Print the entire listing. Each line must match the original exactly.
"""
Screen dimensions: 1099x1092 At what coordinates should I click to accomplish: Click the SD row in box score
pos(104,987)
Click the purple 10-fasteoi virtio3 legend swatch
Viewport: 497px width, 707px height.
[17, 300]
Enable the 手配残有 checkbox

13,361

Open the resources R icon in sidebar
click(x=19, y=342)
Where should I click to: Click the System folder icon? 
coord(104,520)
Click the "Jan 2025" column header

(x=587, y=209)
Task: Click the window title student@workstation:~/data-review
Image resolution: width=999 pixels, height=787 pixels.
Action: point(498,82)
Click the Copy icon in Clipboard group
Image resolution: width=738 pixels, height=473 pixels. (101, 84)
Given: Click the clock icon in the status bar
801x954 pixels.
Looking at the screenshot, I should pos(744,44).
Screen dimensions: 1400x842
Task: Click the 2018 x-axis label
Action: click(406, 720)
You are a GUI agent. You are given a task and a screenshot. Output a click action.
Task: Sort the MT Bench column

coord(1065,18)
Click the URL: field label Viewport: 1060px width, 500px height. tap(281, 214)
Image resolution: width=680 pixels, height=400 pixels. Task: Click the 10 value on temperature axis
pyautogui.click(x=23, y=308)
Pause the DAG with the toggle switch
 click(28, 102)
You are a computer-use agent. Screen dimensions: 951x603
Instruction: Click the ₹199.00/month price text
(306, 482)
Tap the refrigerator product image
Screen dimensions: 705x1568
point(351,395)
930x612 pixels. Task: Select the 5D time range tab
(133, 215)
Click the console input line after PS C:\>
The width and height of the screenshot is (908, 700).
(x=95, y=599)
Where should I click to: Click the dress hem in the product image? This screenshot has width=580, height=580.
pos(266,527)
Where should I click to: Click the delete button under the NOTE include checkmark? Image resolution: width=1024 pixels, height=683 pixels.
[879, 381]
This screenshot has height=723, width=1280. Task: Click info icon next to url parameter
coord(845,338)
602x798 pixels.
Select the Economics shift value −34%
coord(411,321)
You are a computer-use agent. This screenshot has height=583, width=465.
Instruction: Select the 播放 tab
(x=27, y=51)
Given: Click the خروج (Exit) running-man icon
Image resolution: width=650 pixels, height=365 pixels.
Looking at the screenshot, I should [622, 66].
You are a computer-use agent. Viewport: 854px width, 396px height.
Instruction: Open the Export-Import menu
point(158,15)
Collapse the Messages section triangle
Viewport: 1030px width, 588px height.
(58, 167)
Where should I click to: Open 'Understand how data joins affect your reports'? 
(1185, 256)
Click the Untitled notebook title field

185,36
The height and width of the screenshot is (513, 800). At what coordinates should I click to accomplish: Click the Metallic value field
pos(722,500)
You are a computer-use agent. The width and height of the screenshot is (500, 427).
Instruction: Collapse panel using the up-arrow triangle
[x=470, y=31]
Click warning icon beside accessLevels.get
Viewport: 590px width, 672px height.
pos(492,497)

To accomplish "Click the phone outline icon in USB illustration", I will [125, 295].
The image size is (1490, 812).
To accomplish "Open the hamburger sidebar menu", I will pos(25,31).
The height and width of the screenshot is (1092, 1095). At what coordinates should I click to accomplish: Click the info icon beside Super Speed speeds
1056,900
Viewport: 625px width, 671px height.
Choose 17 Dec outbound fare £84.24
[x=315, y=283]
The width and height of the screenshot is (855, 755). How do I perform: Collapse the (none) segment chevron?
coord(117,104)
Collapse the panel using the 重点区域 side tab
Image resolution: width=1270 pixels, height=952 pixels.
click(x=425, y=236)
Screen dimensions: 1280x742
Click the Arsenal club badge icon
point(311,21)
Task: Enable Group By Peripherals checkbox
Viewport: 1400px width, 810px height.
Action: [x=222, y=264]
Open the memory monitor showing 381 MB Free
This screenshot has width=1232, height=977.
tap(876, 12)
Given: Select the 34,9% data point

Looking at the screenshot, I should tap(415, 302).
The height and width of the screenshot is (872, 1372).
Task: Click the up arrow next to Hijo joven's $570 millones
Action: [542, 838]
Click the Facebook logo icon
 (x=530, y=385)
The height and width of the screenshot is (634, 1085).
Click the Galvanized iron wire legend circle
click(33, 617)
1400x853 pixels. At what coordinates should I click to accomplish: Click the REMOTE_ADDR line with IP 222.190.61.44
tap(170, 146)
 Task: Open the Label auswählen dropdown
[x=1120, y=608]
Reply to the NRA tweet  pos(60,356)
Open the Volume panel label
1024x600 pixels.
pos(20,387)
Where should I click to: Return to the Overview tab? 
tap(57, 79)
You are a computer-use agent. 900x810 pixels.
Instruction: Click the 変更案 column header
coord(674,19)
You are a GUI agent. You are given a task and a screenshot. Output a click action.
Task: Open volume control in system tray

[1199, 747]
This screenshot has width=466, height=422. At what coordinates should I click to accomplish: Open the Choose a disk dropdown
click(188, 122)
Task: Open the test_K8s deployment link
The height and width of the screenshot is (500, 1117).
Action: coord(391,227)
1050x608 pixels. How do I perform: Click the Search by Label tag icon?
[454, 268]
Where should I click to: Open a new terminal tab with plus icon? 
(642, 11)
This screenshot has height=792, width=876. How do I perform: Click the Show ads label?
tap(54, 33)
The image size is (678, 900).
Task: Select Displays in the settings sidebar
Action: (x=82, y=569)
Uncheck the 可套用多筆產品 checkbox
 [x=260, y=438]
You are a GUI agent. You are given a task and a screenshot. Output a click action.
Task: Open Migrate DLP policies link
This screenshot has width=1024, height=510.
"""
- Exercise response -
Screen dimensions: 1099x1092 At what coordinates should I click to accomplish: Click the SD row in box score
pos(104,987)
Click the purple 10-fasteoi virtio3 legend swatch
Viewport: 497px width, 707px height.
[17, 300]
Enable the 手配残有 checkbox

13,361

Open the resources R icon in sidebar
click(x=19, y=342)
Where should I click to: Click the System folder icon? 
coord(104,520)
Click the "Jan 2025" column header

(x=587, y=209)
Task: Click the window title student@workstation:~/data-review
Image resolution: width=999 pixels, height=787 pixels.
Action: point(498,82)
Click the Copy icon in Clipboard group
Image resolution: width=738 pixels, height=473 pixels. (101, 84)
Given: Click the clock icon in the status bar
801x954 pixels.
Looking at the screenshot, I should pos(744,44).
Screen dimensions: 1400x842
Task: Click the 2018 x-axis label
Action: click(406, 720)
You are a GUI agent. You are given a task and a screenshot. Output a click action.
Task: Sort the MT Bench column

coord(1065,18)
Click the URL: field label Viewport: 1060px width, 500px height. tap(281, 214)
Image resolution: width=680 pixels, height=400 pixels. Task: Click the 10 value on temperature axis
pyautogui.click(x=23, y=308)
Pause the DAG with the toggle switch
 click(28, 102)
You are a computer-use agent. Screen dimensions: 951x603
Instruction: Click the ₹199.00/month price text
(306, 482)
Tap the refrigerator product image
Screen dimensions: 705x1568
point(351,395)
930x612 pixels. Task: Select the 5D time range tab
(133, 215)
Click the console input line after PS C:\>
The width and height of the screenshot is (908, 700).
(x=95, y=599)
Where should I click to: Click the dress hem in the product image? This screenshot has width=580, height=580.
pos(266,527)
Where should I click to: Click the delete button under the NOTE include checkmark? Image resolution: width=1024 pixels, height=683 pixels.
[879, 381]
This screenshot has height=723, width=1280. Task: Click info icon next to url parameter
coord(845,338)
602x798 pixels.
Select the Economics shift value −34%
coord(411,321)
You are a computer-use agent. This screenshot has height=583, width=465.
Instruction: Select the 播放 tab
(x=27, y=51)
Given: Click the خروج (Exit) running-man icon
Image resolution: width=650 pixels, height=365 pixels.
Looking at the screenshot, I should [622, 66].
You are a computer-use agent. Viewport: 854px width, 396px height.
Instruction: Open the Export-Import menu
point(158,15)
Collapse the Messages section triangle
Viewport: 1030px width, 588px height.
(58, 167)
Where should I click to: Open 'Understand how data joins affect your reports'? 
(1185, 256)
Click the Untitled notebook title field

185,36
The height and width of the screenshot is (513, 800). At what coordinates should I click to accomplish: Click the Metallic value field
pos(722,500)
You are a computer-use agent. The width and height of the screenshot is (500, 427).
Instruction: Collapse panel using the up-arrow triangle
[x=470, y=31]
Click warning icon beside accessLevels.get
Viewport: 590px width, 672px height.
pos(492,497)

To accomplish "Click the phone outline icon in USB illustration", I will [125, 295].
The image size is (1490, 812).
To accomplish "Open the hamburger sidebar menu", I will pos(25,31).
The height and width of the screenshot is (1092, 1095). At what coordinates should I click to accomplish: Click the info icon beside Super Speed speeds
1056,900
Viewport: 625px width, 671px height.
Choose 17 Dec outbound fare £84.24
[x=315, y=283]
The width and height of the screenshot is (855, 755). How do I perform: Collapse the (none) segment chevron?
coord(117,104)
Collapse the panel using the 重点区域 side tab
Image resolution: width=1270 pixels, height=952 pixels.
click(x=425, y=236)
Screen dimensions: 1280x742
Click the Arsenal club badge icon
point(311,21)
Task: Enable Group By Peripherals checkbox
Viewport: 1400px width, 810px height.
Action: [x=222, y=264]
Open the memory monitor showing 381 MB Free
This screenshot has width=1232, height=977.
tap(876, 12)
Given: Select the 34,9% data point

Looking at the screenshot, I should tap(415, 302).
The height and width of the screenshot is (872, 1372).
Task: Click the up arrow next to Hijo joven's $570 millones
Action: [542, 838]
Click the Facebook logo icon
 (x=530, y=385)
The height and width of the screenshot is (634, 1085).
Click the Galvanized iron wire legend circle
click(33, 617)
1400x853 pixels. At what coordinates should I click to accomplish: Click the REMOTE_ADDR line with IP 222.190.61.44
tap(170, 146)
 Task: Open the Label auswählen dropdown
[x=1120, y=608]
Reply to the NRA tweet  pos(60,356)
Open the Volume panel label
1024x600 pixels.
pos(20,387)
Where should I click to: Return to the Overview tab? 
tap(57, 79)
You are a computer-use agent. 900x810 pixels.
Instruction: Click the 変更案 column header
coord(674,19)
You are a GUI agent. You are given a task and a screenshot. Output a click action.
Task: Open volume control in system tray

[1199, 747]
This screenshot has width=466, height=422. At what coordinates should I click to accomplish: Open the Choose a disk dropdown
click(188, 122)
Task: Open the test_K8s deployment link
The height and width of the screenshot is (500, 1117).
Action: coord(391,227)
1050x608 pixels. How do I perform: Click the Search by Label tag icon?
[454, 268]
Where should I click to: Open a new terminal tab with plus icon? 
(642, 11)
This screenshot has height=792, width=876. How do I perform: Click the Show ads label?
tap(54, 33)
The image size is (678, 900).
Task: Select Displays in the settings sidebar
Action: (x=82, y=569)
Uncheck the 可套用多筆產品 checkbox
 [x=260, y=438]
You are a GUI agent. You are given a task and a screenshot. Output a click action.
Task: Open Migrate DLP policies link
This screenshot has width=1024, height=510.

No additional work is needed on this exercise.